What to do :: Leave out pictures; repeat exactly the lines from the "514x279 pixels." line through the last of the data below.

Provided data ::
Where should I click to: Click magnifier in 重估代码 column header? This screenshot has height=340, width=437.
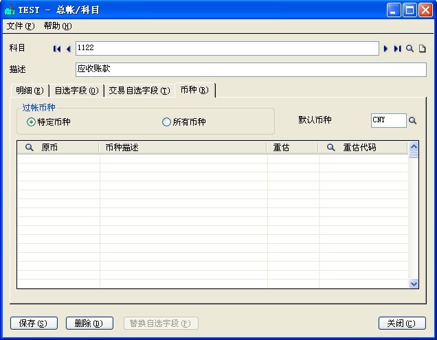click(330, 148)
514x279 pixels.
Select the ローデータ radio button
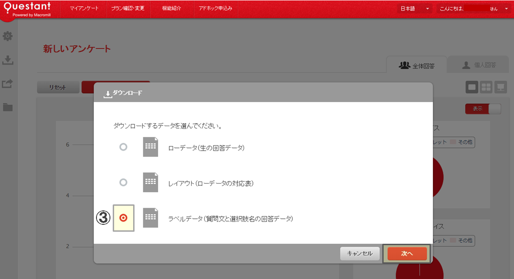tap(123, 147)
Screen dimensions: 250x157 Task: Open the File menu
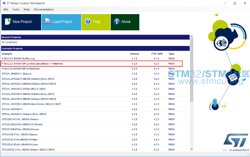point(6,9)
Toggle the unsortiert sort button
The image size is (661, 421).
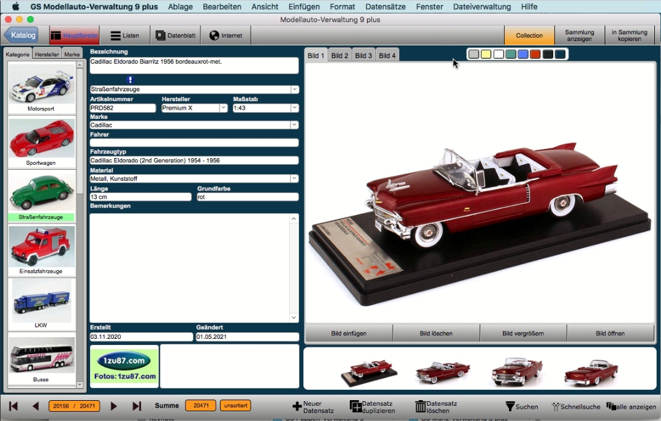point(236,406)
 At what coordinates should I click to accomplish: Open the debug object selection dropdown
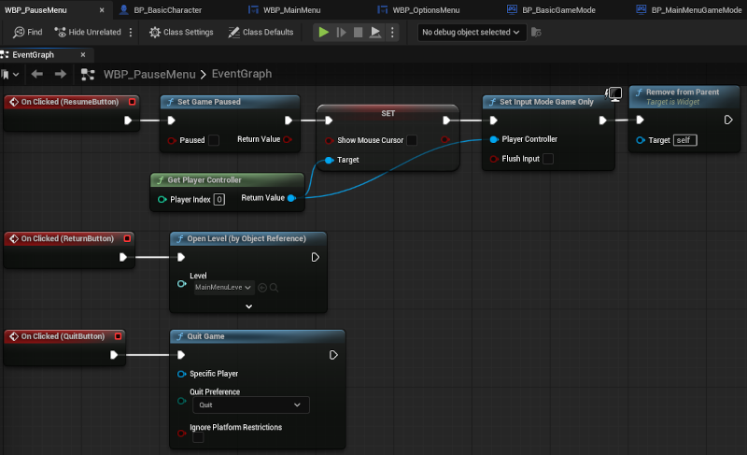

Task output ::
514x279 pixels.
Select the ローデータ radio button
tap(123, 147)
Screen dimensions: 250x157 Task: Open the File menu
point(6,9)
Toggle the unsortiert sort button
The image size is (661, 421).
point(236,406)
 At what coordinates should I click to accomplish: Open the debug object selection dropdown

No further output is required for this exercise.